■ **Your task**
Copy out exactly the lines from the first line of the material below through the line containing "DBX707 (664, 893)", and nothing beyond them.

■ **Information shown**

►

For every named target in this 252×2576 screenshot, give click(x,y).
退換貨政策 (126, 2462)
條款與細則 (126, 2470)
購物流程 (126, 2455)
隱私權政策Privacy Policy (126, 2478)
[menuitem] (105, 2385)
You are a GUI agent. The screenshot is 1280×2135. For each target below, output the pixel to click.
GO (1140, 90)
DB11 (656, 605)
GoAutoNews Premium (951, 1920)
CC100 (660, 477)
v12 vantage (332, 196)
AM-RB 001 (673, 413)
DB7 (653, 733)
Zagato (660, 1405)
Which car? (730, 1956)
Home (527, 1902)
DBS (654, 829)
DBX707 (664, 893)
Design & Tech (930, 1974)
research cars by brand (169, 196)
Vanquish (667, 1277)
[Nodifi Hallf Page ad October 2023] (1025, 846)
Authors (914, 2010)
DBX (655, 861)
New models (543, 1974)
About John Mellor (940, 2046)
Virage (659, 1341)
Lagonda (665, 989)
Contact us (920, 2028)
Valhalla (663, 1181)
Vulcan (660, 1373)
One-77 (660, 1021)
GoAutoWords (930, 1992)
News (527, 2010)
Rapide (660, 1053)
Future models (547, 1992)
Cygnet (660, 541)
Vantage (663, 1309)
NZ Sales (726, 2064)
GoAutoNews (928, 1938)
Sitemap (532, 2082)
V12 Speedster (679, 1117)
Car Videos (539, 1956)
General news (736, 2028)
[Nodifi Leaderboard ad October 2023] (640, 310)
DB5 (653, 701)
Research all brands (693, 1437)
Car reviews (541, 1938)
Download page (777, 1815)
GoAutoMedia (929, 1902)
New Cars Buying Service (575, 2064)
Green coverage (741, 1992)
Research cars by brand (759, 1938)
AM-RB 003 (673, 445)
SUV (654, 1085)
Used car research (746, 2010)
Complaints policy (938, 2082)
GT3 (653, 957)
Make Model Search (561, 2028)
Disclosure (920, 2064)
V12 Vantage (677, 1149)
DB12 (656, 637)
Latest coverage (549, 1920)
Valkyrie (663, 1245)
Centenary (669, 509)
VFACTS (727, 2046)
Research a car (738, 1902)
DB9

◄

■ **Exercise response**
For every named target in this 252×2576 screenshot, give click(x,y).
退換貨政策 (126, 2462)
條款與細則 (126, 2470)
購物流程 (126, 2455)
隱私權政策Privacy Policy (126, 2478)
[menuitem] (105, 2385)
You are a GUI agent. The screenshot is 1280×2135. For each target below, output the pixel to click.
GO (1140, 90)
DB11 (656, 605)
GoAutoNews Premium (951, 1920)
CC100 (660, 477)
v12 vantage (332, 196)
AM-RB 001 (673, 413)
DB7 (653, 733)
Zagato (660, 1405)
Which car? (730, 1956)
Home (527, 1902)
DBS (654, 829)
DBX707 (664, 893)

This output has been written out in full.